Paper Structure (29 sections, 6 equations, 5 figures, 7 tables)

This paper contains 29 sections, 6 equations, 5 figures, 7 tables.

Figures (5)

  • Figure 1: Challenges in imitation learning. Minimizing imitation loss alone does not guarantee safe planning. This example demonstrates that a lower L1 loss could result in lane departures or collisions.
  • Figure 2: Overall structure of CarPLAN. CarPLAN comprises two main networks: DPE and CMD. DPE is trained to predict the displacements or velocity between the AV and surrounding scene elements at each future timestep, generating Displacement-Aware Features. CMD utilizes multiple experts, dynamically selected by the Scene-Aware Router, to generate the AV's future trajectory.
  • Figure 3: Visualization of expert selection scores across layers. The dark red vehicle represents the AV, while the yellow and red lines indicate the ground truth (GT) and the predicted future trajectory with the highest score, respectively. The softmax scores are displayed for layers 2, 3, and 4. (a) In two distinct straight-driving scenarios, differences in the distribution of surrounding agents lead to distinct expert selections. (b) In similar driving scenarios, expert selection remains mostly consistent.
  • Figure 4: Qualitative results on closed-loop simulations in nuPlan benchmark.

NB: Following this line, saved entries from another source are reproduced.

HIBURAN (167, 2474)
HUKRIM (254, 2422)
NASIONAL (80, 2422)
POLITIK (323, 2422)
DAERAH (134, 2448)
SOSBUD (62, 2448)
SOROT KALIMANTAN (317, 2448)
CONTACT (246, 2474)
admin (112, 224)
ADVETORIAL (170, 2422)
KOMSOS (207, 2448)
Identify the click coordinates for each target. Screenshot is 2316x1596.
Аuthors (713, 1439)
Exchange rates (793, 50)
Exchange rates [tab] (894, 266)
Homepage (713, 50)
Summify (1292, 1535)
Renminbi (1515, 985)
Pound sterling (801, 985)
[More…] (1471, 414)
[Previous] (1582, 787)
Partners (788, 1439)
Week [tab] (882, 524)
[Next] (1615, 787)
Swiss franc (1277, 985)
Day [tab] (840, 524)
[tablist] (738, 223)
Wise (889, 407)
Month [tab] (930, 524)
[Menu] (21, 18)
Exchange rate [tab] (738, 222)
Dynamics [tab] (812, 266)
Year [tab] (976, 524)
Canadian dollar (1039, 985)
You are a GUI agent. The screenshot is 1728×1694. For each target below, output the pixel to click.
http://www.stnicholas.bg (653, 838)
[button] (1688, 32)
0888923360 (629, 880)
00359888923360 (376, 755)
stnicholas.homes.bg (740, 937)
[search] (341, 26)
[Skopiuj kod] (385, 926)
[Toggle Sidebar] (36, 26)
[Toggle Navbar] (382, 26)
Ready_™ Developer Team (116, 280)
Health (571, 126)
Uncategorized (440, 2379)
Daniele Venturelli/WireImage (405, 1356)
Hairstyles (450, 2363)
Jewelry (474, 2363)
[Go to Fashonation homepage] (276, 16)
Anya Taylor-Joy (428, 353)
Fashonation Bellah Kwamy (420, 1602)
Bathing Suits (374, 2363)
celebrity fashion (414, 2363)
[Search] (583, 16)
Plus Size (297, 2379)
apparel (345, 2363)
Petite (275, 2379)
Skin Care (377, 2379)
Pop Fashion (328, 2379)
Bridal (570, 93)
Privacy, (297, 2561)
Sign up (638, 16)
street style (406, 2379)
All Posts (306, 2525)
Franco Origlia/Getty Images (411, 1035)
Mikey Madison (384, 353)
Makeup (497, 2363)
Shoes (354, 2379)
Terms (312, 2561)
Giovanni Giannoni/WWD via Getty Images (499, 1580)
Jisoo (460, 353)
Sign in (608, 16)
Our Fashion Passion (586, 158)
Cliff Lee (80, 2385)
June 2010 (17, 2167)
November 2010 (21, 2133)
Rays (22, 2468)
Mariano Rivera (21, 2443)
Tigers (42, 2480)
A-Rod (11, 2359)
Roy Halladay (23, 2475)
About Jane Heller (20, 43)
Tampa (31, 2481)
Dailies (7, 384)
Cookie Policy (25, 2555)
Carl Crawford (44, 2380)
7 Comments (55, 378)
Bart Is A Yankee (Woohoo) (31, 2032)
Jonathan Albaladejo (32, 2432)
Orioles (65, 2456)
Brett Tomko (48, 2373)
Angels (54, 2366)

The yellow trajectory represents the recorded actual trajectory of the vehicle, while the red trajectory indicates the model's predicted trajectory with the highest probability at each timestep. The dark red vehicle represents the AV, and black vehicles or pedestrians that turn red signify a collision occurrence. Red dashed boxes highlight critical events observed during the simulation.
  • Figure 5: Qualitative results on closed-loop simulations in Waymax benchmark. The blue dots represent the trajectory executed during the closed-loop simulation. The blue bounding box denotes the AV, while gray bounding boxes indicate surrounding vehicles and boxes that turn red indicate a collision event during simulation. Green circles correspond to traffic lights in the green phase. Dark gray dots illustrate the road layout, and light gray dots represent centerlines. Red dashed boxes highlight critical events observed during the simulation.